Но никакой контрреволюции мы во всем этом не видели. Мы видели в этом только одно: стремление каких-то, по нашему мнению, очень честных, действительно патриотических, сил восстановить армию, спасти положение и предотвратить нависшую над Россией катастрофу. Одним словом: «Отечество в опасности!»

Вот почему я в тех своих настроениях все-таки не вижу большого греха. А если он был, то это был «грех» неведения. …Ах, если бы можно было предвидеть будущее!

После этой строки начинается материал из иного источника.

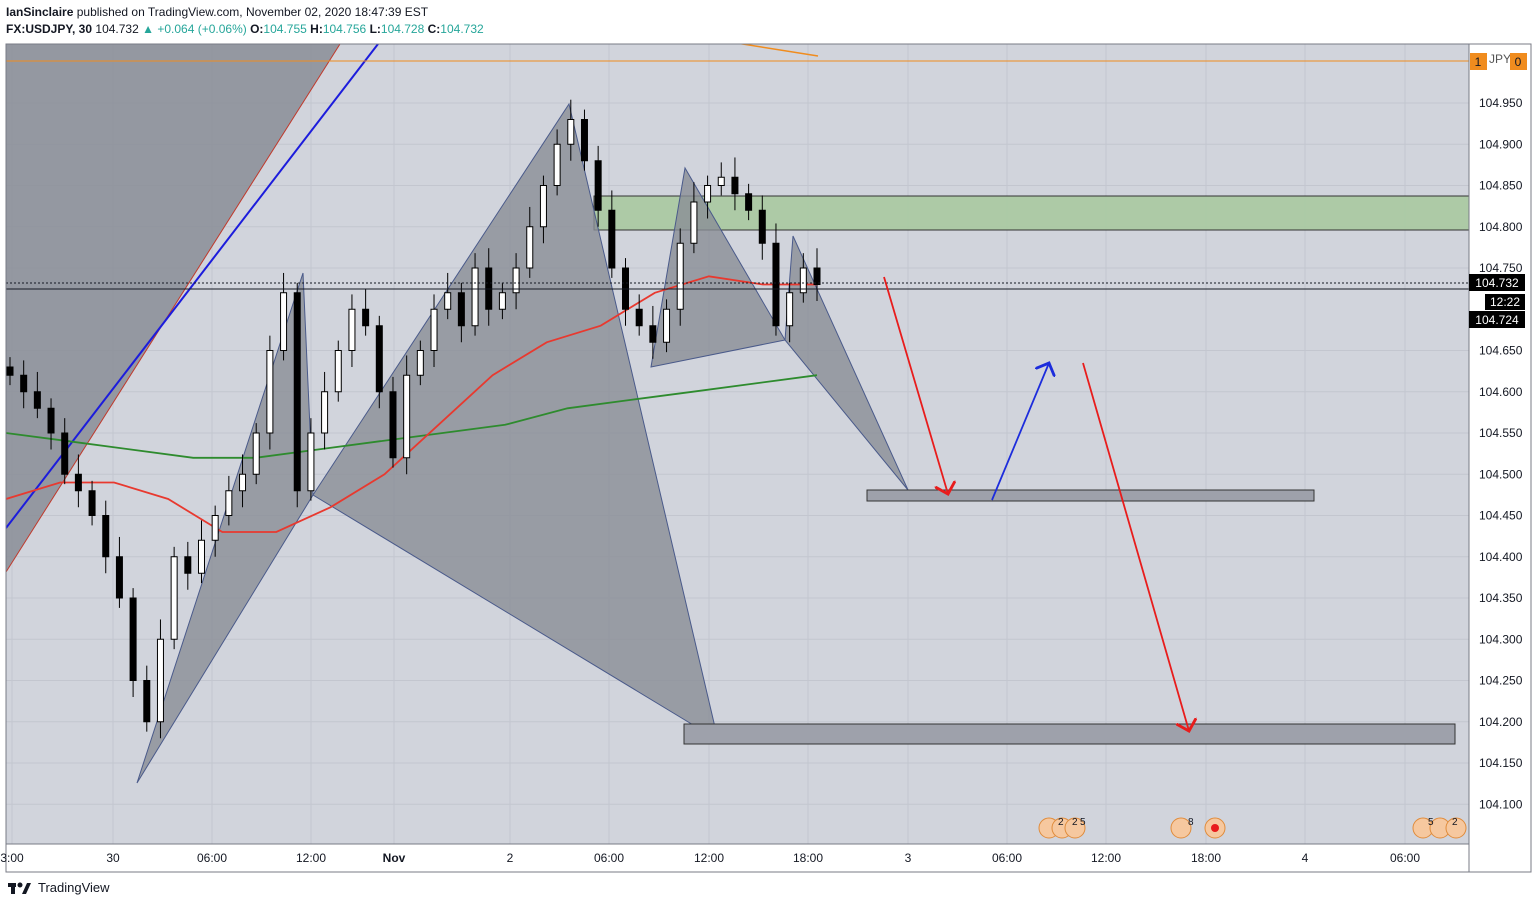  I want to click on countdown-tag-text: 12:22, so click(1505, 302).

Гимназию я окончил с серебряной медалью (подвела все та же, будь она неладна, латынь), а она тоже давала право на поступление в университет без экзамена. Отец прочил меня на медицинский факультет и на карьеру земского врача, но я выбрал историко-филологический.

— Это ближе к человеку.

— Но быть врачом — куда уж ближе?

— Это в другом смысле, — ответил я.

Отец не умел или не любил настаивать, а меня уже, видимо, неодолимо манило мое будущее. Но жизнь повернула меня по-своему.

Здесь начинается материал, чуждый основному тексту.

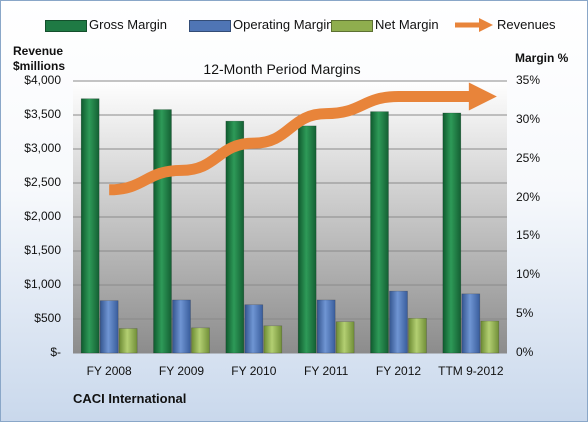  Describe the element at coordinates (109, 371) in the screenshot. I see `category-label: FY 2008` at that location.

Я помню, как собирал меня отец в Москву, как упаковывал мои вещи в большой и вместительный, гармошкой складывающийся чемодан — белье, пальто и все прочее обмундирование. Другим местом была тоже большая, плетеная корзина, полная домашних пирогов и лепешек, — с питанием в Москве становилось туго. Оба места отец, провожая меня, сдал в багаж и наказал мне проследить их ход через предстоящие пересадки. Я все так и сделал и на последней пересадке, на станции Тихонова Пустынь — теперь Лев Толстой, — я ясно видел и свою корзину и чемодан, но в Москве ничего этого не оказалось. Начались розыски, которые ничего, конечно, не дали. Вернее, корзина с лепешками через несколько дней пришла, а чемодан со всем своим содержимым пропал бесследно. Были обещания и ожидания, а время шло.

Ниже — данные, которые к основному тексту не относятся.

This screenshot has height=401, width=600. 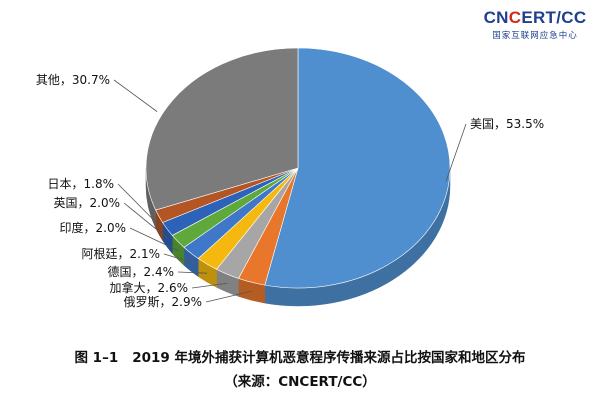 What do you see at coordinates (142, 272) in the screenshot?
I see `slice-3-label: 德国，2.4%` at bounding box center [142, 272].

Одним словом, перед лицом наступающей осени я остался гол как сокол. Сначала я, под влиянием успокаивающих обещаний железнодорожных властей, постигшую меня беду от отца скрывал, но наконец вынужден был написать. В ответ получил полное растерянности письмо, потому что дело было не в деньгах, а в вещах, в одежде, их нужно было не только покупать, но и шить, а со всем этим тоже становилось туго — начиналась предреволюционная разруха. А тем временем осень, холода, дожди, я простудился и, получив от отца соответствующий наказ, поехал домой, по пути еще больше простыл и приехал с тяжелым сухим плевритом, следы которого до сих пор обнаруживает изобретение господина Рентгена. А пока я болел, в Петрограде, затем в Москве, а по сути дела во всем мире произошли великие события, и отец меня в Москву больше не пустил, сначала «пока», потому что он, а за ним и я были уверены, что скоро, вот-вот, соберется Учредительное собрание, избранное всенародным и тайным голосованием, и все решится, повернется и станет на свои места.

Это был второй, вслед за вопросом о войне, пункт, потрясший меня. Я вырос на книжках, возвышенных, но отвлеченных, а может быть, наоборот, отвлеченных, но возвышенных мечтах и представлениях о демократии в ее лингвистическом смысле и в ее неразделимом единстве с революцией.